ESTRO 2024 - Abstract Book

S5380

Radiobiology - Tumour biology

ESTRO 2024

Zhuang Liu 1 , Mingming Xiao 1 , Han Wang 2 , Bo Xu 3

1 Tianjin Medical University Cancer Hospital and Institute, Biochemistry and Molecular Biology, Tianjin, China. 2 Chongqing University School of Medicine, Intelligent Oncology, Chongqing, China. 3 Chongqing University Cancer Hospital, Intelligent Oncology, Chongqing, China

Purpose/Objective:

The DNA damage response (DDR), orchestrated by a series of post-translational modifications of critical proteins, is a crucial mechanism to guard against genetic instability and to promote cell survival in response to DNA damaging agents such as ionizing radiation. ZDHHC family -mediated S-palmitoylation is the major mechanism regulating protein localization, stability, interaction. Altered S-palmitoylation is associated with the initiation and progression of malignant tumors, however, its role in the DDR and the radiosensitivity remains unclear. This study aims to elucidate the molecular mechanism by which ZHHC20 regulates DNA damage repair and radiosensitivity.

Material/Methods:

In this study, we screened all 23 palmitoyl acyltransferase ZDHHC family members for their roles in the DNA damage response by siRNA and shRNA libraries. We also generated ZDHHC20 knockout mice and characterized the mouse response to ionizing irradiation induced DNA damage in vivo . Further, by whole proteomic palmitoylation mass spectrometry, we mapped interacting proteins and their associated cestine sites for palmitoylation. By the acyl biotinyl exchange method, we revealed that KAP1/Trim28 was palmitoylated by ZDHHC20. Using a CRISPR-cas9 system in which Kap1 palmitoylation is mutated, we investigated the functional significance of Kap1 palmitoylation in the DDR and radiosensitivity.

Results:

We identified ZDHHC20 as the most prominent involved in DNA damage repair and radiosensitivity.

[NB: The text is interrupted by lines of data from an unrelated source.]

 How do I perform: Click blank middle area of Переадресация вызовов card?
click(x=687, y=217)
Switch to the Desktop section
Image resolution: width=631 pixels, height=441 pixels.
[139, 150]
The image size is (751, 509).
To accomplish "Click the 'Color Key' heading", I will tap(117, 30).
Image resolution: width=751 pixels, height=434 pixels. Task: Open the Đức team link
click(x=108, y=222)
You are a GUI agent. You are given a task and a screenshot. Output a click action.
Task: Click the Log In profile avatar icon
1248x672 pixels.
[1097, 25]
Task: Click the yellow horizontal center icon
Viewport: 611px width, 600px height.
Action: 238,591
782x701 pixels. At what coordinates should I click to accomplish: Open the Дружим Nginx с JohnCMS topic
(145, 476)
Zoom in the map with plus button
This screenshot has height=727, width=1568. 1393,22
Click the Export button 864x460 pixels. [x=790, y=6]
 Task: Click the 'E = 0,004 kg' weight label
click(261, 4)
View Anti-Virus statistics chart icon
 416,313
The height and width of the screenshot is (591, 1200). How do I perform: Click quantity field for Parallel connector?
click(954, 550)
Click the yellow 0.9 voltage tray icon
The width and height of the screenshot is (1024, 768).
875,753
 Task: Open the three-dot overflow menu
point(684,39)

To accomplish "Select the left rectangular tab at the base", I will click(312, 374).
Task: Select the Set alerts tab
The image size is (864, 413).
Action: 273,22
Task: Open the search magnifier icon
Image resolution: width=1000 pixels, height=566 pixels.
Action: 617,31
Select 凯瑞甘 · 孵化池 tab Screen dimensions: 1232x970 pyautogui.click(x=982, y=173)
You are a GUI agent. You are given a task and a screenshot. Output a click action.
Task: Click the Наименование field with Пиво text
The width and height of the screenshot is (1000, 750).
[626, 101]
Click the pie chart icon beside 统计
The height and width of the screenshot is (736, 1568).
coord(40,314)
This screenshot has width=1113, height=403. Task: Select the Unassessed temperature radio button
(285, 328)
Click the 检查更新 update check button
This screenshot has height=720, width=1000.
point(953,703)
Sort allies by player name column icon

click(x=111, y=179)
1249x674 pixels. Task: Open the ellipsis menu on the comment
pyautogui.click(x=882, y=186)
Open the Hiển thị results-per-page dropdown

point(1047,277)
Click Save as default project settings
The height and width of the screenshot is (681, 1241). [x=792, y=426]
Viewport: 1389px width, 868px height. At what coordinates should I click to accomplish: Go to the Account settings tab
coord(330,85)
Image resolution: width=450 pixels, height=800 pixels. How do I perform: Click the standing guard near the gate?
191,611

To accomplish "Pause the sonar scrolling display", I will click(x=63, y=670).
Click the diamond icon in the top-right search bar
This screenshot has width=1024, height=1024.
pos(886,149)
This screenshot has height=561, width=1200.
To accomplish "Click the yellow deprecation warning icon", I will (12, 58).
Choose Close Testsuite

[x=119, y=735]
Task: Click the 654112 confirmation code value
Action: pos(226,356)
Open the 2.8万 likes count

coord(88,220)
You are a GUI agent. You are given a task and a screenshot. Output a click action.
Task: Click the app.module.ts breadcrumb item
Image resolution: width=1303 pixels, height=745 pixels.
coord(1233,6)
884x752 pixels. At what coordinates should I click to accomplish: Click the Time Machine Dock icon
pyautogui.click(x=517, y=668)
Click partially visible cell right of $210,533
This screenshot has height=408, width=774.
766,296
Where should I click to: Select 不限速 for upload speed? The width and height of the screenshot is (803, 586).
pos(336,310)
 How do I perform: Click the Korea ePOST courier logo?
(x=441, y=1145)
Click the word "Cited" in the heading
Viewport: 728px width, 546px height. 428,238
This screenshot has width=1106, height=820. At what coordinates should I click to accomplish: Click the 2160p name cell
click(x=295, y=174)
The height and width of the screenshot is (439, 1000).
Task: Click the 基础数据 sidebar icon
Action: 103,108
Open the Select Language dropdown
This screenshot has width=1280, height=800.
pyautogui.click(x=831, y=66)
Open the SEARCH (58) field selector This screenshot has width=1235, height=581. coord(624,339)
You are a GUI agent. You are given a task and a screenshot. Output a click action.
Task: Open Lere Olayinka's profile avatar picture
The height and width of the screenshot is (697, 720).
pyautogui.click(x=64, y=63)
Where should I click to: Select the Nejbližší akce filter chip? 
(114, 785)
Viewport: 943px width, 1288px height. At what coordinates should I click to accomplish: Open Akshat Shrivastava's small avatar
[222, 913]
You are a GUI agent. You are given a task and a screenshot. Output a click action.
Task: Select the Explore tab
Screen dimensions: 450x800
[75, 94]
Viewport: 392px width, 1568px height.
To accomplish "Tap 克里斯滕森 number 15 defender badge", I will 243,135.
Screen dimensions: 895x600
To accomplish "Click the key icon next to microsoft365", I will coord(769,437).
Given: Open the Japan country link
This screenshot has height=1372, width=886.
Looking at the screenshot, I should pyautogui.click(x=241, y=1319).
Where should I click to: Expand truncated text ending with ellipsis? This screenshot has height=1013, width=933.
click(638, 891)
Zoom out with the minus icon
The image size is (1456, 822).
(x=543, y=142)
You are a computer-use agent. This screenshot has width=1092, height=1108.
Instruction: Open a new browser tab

There were 311 proteins that were palmitoylated in a ZDHHC20-dependent manner. Among them, 7 interacted with ZDHHC20.

We found that ZDHHC20-dependent KAP1 palmitoylation enhanced the phosphorylated form of KAP1 interacting with chromatin, hence promoting 53BP1 and BRCA1 recruitment.

Exploring upstream regulatory signals, we found that DNA damage promoted Ataxia-Telangiectasia Mutated (ATM) - dependent phosphorylation of ZDHHC20 at Serine 339, which enhances KAP1 palmitoylation.

Conclusion:

Together, our findings elucidate the regulatory mechanism of ZDHHC20 palmitoyl acyltransferase in the DNA damage response and radiosensitivity. This will be of great significance for further elucidating the role of palmitoyl modification in the repair of cellular DNA damage induced by IR and for providing a new strategy for molecular radiosensitization.